From our observation on multiple cycles of ovulation induction therapy performed on this type of IHH patient, we recommend a varied HMG dose administration based on the patient’s threshold. In addition, high-dose HMG should be used to initiate the descending regimen for patients with poor follicular response in low-dose or incremental regimen. Based on the previous follicular response of the same patient, 450–600 units of HMG were used to initiate the follicular stimulation. Further, we observed that addition of letrozole 5–7.5mg could improve the daily follicular response during the stimulation process. For patients with unsatisfactory effect from HMG treatment, other ovulation induction schemes such r-fsh combined with r-lh, HCG as the alternative of r-lh, or HMG combined with rLH, can be selected. In addition, changing the ratio of FSH and LH applications, and the varied addition of rFSH and rLH, may help HH patients with poor ovulation promotion response, to obtain dominant follicles and achieve live birth.

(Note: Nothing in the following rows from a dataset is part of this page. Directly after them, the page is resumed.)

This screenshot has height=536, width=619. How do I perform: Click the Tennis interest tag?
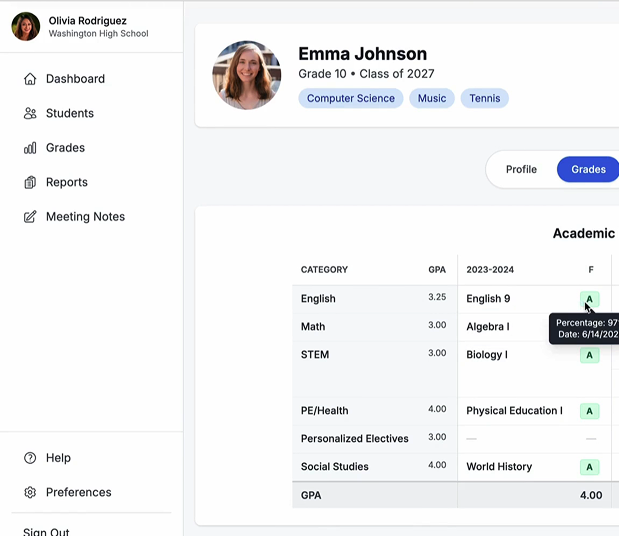click(485, 98)
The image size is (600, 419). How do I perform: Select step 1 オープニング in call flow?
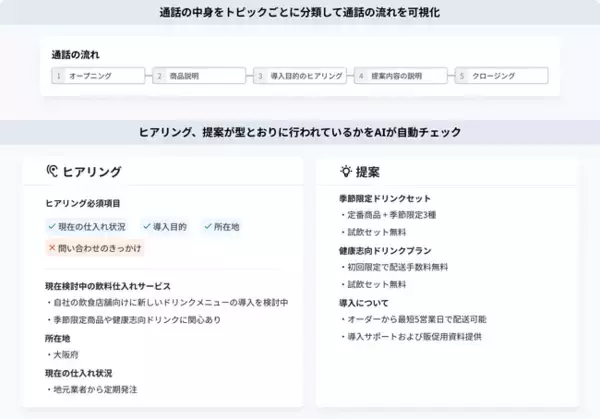[96, 75]
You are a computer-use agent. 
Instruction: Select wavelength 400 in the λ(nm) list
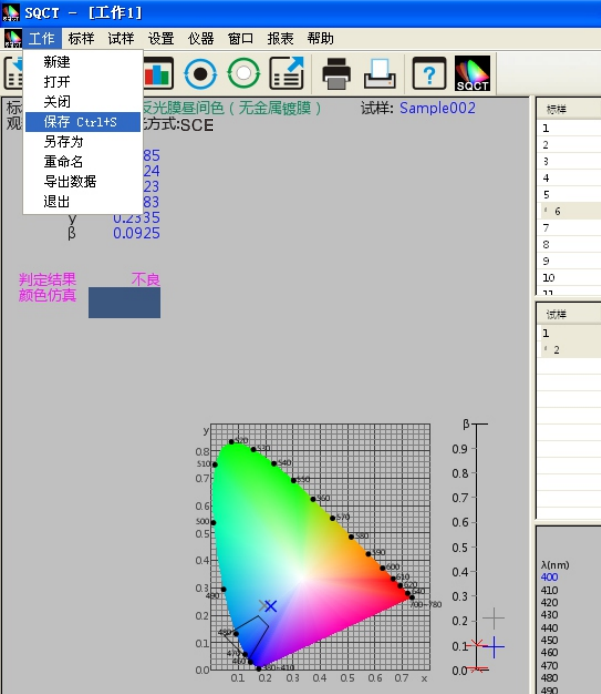550,578
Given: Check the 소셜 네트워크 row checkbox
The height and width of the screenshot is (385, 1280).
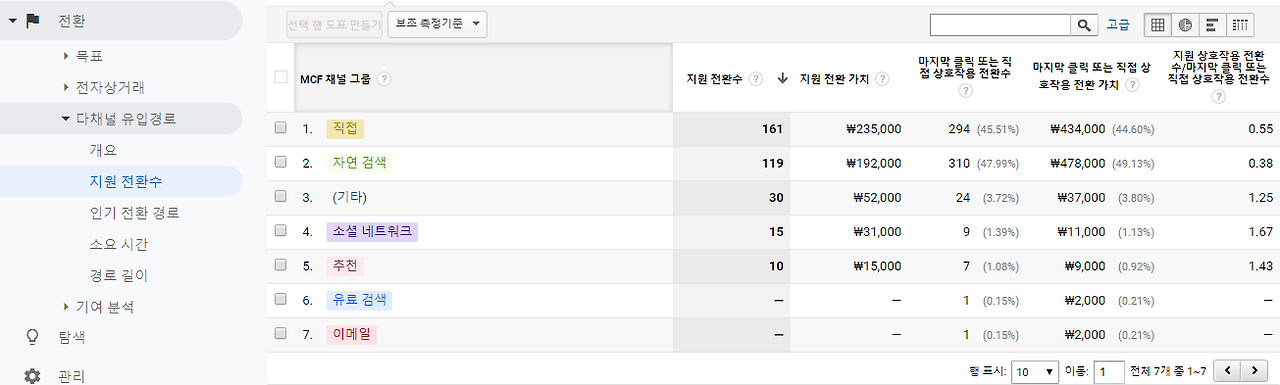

In conclusion, our observations from this case study underscore the potential benefits of our tailored regimen for IHH patients. The combination of varied HMG dosing, letrozole addition, and adjustments in FSH and LH ratios presents a promising approach that warrants further investigation in larger clinical studies. Compared to traditional treatments, our method offers a fresh perspective that could potentially benefit a wider range of IHH patients.

Abbreviations

MR, Magnetic Resonance; IHH, idiopathic hypogonadotropic hypogonadism; HMG, human menopausal gonadotropin; r-LH, Recombinant human luteinizing hormone; hCG, human chorionic gonadotropin; GnRh, gonadotropin-releasing hormone.

Data Sharing Statement

The datasets generated during the present study are available from the corresponding author on reasonable request.

Acknowledgments

We thank Yingjie Ma for the design and guidance of this article.

Disclosure

The authors report no conflicts of interest in this work.